Aunque España obtuvo algunas victorias, la balanza se inclinaba inexorablemente a favor de Francia. La Batalla de Rocroi en 1643, ocurrida cinco días después de la muerte de Luis XIII, marcaría simbólicamente el declive de la hegemonía de los tercios españoles y el amanecer de la era del dominio militar francés en Europa.
El Ocaso del Rey: Un Heredero y una Muerte Agónica
En 1638, tras 23 largos años de un matrimonio estéril y desdichado, ocurrió lo que muchos en Francia consideraban un auténtico milagro. La reina Ana de Austria dio a luz a un heredero: Luis Dieudonné (el «don de Dios»), que se convertiría en el monarca más famoso de la historia de Francia, Luis XIV, el Rey Sol. Dos años después nacería su hermano Felipe.
Richelieu, el arquitecto de la Francia moderna, murió en diciembre de 1642. Antes de morir, recomendó al rey a su sucesor, un cardenal italiano de su total confianza, Julio Mazarino.
El 14 de mayo de 1643, apenas cinco meses después que su ministro, el propio rey Luis XIII murió a los 41 años, víctima de una enfermedad intestinal crónica, probablemente la enfermedad de Crohn.
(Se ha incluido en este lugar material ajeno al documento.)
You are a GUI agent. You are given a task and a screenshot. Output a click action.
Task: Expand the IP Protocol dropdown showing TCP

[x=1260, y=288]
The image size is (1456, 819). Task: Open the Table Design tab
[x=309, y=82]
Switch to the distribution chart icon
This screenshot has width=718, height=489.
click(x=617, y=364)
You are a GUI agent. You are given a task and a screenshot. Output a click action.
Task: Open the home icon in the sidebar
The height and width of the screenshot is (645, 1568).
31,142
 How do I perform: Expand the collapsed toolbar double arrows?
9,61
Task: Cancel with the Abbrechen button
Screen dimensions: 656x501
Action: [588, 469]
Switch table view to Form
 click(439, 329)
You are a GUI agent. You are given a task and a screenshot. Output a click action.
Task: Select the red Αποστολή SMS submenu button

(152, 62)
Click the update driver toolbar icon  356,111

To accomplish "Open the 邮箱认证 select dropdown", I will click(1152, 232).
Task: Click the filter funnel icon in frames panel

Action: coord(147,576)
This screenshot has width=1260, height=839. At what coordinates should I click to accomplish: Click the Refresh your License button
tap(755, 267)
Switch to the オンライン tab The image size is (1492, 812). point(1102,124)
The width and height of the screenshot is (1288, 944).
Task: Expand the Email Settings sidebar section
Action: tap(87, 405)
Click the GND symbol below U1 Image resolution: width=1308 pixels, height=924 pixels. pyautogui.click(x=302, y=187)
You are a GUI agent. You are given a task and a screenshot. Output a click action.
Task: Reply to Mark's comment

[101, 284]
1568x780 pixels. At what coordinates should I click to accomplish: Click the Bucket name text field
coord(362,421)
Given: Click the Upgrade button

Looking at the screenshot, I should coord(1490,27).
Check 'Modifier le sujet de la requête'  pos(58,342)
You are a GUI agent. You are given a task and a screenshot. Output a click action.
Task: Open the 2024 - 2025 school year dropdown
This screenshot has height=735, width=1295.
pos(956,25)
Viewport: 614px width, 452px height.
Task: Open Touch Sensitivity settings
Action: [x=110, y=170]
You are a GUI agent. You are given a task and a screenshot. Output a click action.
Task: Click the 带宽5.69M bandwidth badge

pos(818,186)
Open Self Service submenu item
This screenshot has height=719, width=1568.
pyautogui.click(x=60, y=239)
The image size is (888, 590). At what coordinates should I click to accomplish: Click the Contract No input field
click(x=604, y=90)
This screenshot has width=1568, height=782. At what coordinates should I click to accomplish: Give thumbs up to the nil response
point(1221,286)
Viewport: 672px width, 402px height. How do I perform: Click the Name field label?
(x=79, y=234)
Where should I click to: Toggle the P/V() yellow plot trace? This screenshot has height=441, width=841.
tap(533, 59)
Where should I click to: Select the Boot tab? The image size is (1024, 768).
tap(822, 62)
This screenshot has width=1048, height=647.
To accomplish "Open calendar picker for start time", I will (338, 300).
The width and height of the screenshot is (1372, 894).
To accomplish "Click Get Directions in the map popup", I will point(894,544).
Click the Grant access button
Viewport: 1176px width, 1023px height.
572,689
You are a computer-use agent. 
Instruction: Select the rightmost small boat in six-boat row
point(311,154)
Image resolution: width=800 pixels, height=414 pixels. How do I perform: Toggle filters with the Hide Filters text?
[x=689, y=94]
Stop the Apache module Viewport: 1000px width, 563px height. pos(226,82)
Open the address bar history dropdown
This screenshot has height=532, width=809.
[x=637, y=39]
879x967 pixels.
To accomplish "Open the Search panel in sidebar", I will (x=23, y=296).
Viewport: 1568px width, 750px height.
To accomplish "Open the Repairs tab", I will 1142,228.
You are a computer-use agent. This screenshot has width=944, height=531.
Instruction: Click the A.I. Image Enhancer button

Falleció entre cólicos y vómitos, una muerte horrible que ponía fin a un reinado convulso pero absolutamente fundamental en la construcción del estado francés.
Dejaba un reino más centralizado y poderoso, una monarquía con una autoridad incontestada, y un heredero de apenas cinco años. La regencia quedaría en manos de su viuda, Ana de Austria, y del nuevo primer ministro, el Cardenal Mazarino, quienes continuarían la obra de Richelieu y prepararían el terreno para el reinado que culminaría la tendencia absolutista de Francia: el del Rey Sol.